Fig.3: Highest selling item in a store
The graph in Fig.3 shows the highest selling product in a store. The product/item id and the sales of the particular item are taken as the variables to plot the graph. The highest selling product in a store adds to the total profit obtained by the store in a significant manner. The item id which is selling the highest in the store is 20949 according to the graph selling over 15000 in quantity. Highest sales of a single product can only contribute to the overall sales profit of the store. Analysing this the stores need to promote and advertise the other products in the store to gain higher profits rather than relying on one single product. Offering various sales and discounts on the rest of the products will boost sales of the other items.
Fig.4: Total sales by category
In Fig.4, the total sales of the store by category are depicted. There will be many categories of products in a store like food, clothing, home accessories, and so. Many categories thrive all year round like food and clothing, and many categories lack high profits in sales like home accessories.

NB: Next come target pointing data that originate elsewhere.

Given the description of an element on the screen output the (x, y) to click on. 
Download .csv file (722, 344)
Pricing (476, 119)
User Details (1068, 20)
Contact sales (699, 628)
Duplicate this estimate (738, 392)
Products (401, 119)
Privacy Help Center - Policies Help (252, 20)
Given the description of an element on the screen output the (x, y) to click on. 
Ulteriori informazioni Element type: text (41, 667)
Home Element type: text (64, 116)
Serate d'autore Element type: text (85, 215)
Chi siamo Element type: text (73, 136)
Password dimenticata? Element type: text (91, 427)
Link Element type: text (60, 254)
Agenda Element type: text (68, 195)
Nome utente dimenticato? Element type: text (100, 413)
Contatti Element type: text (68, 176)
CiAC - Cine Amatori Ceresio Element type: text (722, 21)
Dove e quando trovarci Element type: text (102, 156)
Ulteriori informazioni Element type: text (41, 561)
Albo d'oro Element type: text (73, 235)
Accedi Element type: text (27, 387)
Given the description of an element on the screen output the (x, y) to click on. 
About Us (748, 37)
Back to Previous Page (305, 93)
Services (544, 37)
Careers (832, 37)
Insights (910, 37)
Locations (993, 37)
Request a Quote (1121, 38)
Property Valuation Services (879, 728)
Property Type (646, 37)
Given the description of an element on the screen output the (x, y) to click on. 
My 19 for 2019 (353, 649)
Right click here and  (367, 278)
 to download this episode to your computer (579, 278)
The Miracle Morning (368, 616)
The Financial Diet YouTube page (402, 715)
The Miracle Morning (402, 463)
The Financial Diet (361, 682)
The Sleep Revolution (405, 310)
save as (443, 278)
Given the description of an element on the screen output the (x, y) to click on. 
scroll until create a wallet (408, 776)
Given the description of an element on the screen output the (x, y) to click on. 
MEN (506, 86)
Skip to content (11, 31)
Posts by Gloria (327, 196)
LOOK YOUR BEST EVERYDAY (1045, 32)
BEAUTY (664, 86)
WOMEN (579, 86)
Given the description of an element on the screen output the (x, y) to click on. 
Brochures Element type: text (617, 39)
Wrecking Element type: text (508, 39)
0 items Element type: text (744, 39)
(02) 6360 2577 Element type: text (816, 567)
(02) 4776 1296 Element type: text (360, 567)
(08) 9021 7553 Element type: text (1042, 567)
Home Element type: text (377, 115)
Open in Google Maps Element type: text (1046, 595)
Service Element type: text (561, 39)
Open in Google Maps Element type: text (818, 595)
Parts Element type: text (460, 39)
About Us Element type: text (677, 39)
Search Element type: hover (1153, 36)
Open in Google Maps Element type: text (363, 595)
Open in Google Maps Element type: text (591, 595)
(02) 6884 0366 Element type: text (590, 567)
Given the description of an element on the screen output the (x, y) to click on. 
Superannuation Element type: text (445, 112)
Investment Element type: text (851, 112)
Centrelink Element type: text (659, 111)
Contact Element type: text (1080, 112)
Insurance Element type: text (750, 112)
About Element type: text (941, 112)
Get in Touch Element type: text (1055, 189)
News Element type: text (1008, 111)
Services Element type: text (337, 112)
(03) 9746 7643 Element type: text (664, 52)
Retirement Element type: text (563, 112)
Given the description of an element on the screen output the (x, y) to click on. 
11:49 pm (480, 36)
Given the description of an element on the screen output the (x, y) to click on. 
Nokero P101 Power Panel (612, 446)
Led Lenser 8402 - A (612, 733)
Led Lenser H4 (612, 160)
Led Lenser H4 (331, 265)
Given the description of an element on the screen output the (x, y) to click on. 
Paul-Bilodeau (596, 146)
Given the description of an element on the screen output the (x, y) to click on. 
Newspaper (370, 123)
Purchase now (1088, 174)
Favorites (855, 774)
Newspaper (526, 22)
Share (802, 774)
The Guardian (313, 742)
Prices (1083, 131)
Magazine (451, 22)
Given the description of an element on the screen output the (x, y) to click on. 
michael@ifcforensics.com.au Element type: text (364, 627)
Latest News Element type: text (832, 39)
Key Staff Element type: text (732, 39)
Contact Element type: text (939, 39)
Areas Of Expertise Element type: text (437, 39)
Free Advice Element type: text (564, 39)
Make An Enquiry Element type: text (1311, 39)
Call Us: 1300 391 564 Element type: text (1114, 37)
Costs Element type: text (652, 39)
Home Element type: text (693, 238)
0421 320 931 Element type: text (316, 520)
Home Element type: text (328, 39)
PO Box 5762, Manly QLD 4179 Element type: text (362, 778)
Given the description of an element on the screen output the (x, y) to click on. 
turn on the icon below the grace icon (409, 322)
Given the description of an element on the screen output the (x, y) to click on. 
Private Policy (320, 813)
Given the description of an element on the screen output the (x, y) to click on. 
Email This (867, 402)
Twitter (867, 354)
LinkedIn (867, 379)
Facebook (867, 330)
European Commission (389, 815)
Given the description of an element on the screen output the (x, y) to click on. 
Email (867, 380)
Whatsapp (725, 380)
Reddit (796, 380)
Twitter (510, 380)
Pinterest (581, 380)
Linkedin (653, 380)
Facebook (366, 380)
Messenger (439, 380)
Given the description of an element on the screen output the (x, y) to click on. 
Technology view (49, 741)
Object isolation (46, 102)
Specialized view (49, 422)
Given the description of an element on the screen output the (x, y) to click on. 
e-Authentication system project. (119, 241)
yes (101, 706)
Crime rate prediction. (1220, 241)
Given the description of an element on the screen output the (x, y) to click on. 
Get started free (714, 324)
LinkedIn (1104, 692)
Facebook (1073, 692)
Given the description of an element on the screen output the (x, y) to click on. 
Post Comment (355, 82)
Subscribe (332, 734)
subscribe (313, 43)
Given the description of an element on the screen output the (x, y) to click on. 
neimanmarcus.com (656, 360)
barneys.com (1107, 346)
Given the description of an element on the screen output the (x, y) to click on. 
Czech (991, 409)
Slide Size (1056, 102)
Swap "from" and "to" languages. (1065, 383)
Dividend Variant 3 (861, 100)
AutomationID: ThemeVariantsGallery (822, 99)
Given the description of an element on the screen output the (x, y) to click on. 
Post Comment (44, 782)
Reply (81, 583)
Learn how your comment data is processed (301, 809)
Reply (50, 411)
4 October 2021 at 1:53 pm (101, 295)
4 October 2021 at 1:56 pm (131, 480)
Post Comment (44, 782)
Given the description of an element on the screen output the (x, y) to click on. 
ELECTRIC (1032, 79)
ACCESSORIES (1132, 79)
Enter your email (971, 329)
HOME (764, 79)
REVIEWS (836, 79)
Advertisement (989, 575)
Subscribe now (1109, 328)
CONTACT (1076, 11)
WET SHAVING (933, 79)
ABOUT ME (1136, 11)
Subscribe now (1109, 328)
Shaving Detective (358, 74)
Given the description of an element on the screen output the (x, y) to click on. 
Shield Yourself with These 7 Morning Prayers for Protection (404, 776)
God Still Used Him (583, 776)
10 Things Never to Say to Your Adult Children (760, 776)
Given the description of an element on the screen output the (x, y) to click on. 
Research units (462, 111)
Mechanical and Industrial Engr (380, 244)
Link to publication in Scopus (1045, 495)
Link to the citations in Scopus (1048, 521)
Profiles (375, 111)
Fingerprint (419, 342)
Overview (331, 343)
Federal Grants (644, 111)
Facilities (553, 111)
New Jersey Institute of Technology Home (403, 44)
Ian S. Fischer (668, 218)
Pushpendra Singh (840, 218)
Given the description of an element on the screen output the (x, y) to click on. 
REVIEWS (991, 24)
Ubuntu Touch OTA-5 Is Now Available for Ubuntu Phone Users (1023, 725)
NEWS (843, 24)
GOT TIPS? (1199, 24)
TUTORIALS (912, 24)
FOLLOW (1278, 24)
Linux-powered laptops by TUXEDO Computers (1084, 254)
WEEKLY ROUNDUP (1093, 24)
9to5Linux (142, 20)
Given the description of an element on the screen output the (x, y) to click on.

The categories depend on the items being sold in them, like if clothing category sells seasonal clothes it will have high profits rather than selling the same clothes all year round. The top selling categories provide a high margin of profit to the overall sales of the store, as the category has many products it can contribute with high selling items. To increase sales in all the lagging categories, stores have to offer items that are trending in the market, in that season, at affordable prices. Occasional sales and discounts also add to attracting customers to the stores.